Text provided:
## START

Oil bounces on improving macroeconomic data

Spring Ahead!

Oil prices — as I predicted — are trying to find their seasonal bottom. A bounce yesterday on strong retail sales and happy talk out of Europe, seemed to give the complex a technical bounce. While not out of the woods yet, the crude bulls are trying to build confidence. We also saw Brent crude start to break against the WTI as production and pipelines and the talk of more OPEC production helped break the spread and give oil a boost. Now add to that a very supportive American Petroleum Institute report and it looks like oil is trying to spring ahead of the upcoming summer driving season.

Oil bounced from technical support cheered on by comments out of European Central Bank council member Jens Weidmann who said the euro exchange rate won't derail the region's economic recovery. On top of that, we saw a Redbook Retail sales improve in the first week of March up 2.7% above year ago levels and 0.6 percent over year ago levels.

## END

Information shown:
## START

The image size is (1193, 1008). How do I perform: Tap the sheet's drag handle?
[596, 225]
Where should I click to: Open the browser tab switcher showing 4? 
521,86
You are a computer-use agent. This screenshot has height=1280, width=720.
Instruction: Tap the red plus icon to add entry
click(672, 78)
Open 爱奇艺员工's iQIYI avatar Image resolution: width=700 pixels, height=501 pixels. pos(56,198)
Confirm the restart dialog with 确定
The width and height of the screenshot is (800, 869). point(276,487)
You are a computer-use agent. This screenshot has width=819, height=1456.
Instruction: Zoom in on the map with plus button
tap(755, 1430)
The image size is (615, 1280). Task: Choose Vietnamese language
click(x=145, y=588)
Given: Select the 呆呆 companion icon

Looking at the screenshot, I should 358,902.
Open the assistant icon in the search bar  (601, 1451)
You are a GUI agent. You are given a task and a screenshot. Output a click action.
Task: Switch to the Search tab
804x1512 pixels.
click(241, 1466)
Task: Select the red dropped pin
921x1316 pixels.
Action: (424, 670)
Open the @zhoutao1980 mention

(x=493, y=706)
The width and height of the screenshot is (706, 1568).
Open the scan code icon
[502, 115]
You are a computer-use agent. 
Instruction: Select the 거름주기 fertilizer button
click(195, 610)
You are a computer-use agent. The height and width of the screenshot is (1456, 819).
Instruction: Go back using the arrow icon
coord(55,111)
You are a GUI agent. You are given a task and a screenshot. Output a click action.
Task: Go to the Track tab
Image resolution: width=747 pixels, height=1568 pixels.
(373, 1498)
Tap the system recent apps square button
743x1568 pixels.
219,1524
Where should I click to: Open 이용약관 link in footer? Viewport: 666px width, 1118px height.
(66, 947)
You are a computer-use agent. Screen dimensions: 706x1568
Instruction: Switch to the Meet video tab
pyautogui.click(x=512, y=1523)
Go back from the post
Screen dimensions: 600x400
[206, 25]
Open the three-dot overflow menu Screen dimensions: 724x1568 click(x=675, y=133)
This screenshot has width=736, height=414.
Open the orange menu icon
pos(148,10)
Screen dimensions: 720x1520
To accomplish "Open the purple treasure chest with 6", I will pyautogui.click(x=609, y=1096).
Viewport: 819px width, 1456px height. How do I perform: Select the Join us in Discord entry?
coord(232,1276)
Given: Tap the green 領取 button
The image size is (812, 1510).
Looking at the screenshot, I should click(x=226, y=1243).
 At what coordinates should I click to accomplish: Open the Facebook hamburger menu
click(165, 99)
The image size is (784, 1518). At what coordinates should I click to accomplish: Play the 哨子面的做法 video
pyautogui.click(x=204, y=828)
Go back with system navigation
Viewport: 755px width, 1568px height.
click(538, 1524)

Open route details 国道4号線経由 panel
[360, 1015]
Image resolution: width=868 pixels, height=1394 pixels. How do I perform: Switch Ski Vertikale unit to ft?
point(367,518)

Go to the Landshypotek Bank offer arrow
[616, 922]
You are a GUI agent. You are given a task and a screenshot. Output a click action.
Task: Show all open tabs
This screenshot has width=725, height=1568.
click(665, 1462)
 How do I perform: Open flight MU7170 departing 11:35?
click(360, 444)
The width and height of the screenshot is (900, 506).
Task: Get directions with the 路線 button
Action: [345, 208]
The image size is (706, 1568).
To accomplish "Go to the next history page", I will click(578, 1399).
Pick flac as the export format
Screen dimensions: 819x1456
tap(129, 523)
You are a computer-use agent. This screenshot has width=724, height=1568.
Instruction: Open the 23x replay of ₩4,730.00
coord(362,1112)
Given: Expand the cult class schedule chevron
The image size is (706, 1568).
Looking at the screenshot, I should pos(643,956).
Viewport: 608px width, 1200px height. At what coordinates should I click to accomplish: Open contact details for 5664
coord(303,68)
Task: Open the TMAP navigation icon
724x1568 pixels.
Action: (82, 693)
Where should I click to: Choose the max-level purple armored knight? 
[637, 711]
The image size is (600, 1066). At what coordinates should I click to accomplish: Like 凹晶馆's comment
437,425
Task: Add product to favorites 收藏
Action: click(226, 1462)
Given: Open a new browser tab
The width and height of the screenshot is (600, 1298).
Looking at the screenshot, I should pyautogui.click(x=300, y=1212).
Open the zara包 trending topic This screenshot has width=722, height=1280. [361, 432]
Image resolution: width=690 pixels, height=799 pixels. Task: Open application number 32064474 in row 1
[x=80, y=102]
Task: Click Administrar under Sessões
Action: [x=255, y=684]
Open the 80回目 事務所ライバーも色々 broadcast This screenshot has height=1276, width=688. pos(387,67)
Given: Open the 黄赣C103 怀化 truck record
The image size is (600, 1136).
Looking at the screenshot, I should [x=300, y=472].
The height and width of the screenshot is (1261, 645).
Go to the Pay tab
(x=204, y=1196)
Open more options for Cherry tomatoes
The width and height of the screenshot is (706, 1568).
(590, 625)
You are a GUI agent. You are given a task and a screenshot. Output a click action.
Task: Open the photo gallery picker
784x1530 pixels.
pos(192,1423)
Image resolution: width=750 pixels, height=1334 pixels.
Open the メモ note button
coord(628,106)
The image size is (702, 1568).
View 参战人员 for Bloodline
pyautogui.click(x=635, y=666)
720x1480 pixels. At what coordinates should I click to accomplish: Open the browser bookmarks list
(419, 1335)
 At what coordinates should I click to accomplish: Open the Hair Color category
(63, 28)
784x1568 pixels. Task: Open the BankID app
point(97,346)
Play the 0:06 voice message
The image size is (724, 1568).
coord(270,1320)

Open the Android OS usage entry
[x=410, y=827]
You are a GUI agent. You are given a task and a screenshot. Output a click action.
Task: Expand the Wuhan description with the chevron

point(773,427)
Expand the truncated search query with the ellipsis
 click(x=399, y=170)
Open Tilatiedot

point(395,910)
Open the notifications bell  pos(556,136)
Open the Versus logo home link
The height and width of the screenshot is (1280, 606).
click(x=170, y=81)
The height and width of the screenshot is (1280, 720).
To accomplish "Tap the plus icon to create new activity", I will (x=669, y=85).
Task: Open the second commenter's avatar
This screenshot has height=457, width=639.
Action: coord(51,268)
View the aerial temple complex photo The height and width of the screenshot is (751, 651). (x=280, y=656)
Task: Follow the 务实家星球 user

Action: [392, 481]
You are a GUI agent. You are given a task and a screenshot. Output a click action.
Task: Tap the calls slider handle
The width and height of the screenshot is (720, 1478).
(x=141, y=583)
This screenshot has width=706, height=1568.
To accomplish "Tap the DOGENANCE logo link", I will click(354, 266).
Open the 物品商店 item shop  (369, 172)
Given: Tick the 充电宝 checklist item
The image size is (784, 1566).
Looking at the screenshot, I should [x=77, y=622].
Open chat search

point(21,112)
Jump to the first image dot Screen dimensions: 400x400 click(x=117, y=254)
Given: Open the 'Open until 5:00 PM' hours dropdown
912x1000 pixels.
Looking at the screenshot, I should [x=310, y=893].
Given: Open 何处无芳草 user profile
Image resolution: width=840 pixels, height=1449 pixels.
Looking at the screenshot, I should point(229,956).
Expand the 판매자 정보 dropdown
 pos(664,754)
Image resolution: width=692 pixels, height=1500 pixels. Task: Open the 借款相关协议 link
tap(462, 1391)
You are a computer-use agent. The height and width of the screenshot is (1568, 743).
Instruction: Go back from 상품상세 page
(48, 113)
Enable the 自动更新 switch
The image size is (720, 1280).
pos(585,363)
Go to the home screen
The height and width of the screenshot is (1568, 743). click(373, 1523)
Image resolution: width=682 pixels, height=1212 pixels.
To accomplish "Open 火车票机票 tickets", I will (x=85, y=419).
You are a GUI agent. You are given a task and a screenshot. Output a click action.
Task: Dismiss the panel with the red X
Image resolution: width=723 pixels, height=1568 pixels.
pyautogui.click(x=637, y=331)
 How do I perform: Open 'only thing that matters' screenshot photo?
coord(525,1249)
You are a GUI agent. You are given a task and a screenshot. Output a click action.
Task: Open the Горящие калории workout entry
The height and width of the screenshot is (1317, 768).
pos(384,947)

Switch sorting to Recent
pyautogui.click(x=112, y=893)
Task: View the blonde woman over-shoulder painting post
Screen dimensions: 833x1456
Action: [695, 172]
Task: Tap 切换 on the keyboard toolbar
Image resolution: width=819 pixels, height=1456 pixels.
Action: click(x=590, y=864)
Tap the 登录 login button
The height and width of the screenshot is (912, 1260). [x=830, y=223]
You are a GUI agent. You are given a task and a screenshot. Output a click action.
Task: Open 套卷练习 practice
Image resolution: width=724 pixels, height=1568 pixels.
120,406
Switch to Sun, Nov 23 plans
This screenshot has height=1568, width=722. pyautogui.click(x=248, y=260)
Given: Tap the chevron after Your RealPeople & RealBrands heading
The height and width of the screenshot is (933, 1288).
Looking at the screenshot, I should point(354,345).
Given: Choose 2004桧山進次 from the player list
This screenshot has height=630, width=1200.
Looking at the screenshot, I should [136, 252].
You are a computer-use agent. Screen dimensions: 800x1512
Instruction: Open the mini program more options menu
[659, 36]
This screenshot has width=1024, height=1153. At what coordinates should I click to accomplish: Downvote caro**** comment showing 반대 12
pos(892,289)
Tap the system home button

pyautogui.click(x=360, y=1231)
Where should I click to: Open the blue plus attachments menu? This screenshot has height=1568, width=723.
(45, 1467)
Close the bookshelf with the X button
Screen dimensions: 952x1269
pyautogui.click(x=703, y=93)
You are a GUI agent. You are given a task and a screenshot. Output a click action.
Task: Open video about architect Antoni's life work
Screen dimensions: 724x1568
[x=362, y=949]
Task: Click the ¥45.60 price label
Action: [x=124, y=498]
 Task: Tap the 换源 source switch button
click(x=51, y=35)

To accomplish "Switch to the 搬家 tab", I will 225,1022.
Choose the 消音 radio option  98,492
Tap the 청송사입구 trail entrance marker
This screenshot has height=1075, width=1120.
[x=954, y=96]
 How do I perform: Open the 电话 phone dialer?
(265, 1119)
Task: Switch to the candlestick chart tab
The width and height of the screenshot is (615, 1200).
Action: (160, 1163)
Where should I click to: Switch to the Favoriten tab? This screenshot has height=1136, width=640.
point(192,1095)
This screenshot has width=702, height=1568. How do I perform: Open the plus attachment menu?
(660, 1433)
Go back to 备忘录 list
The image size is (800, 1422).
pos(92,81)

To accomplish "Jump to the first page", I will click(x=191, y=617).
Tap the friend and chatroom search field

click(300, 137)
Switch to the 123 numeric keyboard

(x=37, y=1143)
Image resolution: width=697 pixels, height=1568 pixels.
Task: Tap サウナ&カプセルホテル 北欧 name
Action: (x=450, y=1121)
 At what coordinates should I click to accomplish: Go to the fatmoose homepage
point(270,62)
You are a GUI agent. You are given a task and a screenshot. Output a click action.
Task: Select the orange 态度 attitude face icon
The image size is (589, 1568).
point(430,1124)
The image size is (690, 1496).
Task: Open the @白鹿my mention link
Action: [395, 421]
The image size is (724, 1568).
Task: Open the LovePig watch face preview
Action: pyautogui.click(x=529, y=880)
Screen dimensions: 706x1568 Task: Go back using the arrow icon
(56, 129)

## END

Exercise description:
From the oil market commentary, return the stretch from "Oil prices —" through "summer driving season.", copied word for word.

The reply:
Oil prices — as I predicted — are trying to find their seasonal bottom. A bounce yesterday on strong retail sales and happy talk out of Europe, seemed to give the complex a technical bounce. While not out of the woods yet, the crude bulls are trying to build confidence. We also saw Brent crude start to break against the WTI as production and pipelines and the talk of more OPEC production helped break the spread and give oil a boost. Now add to that a very supportive American Petroleum Institute report and it looks like oil is trying to spring ahead of the upcoming summer driving season.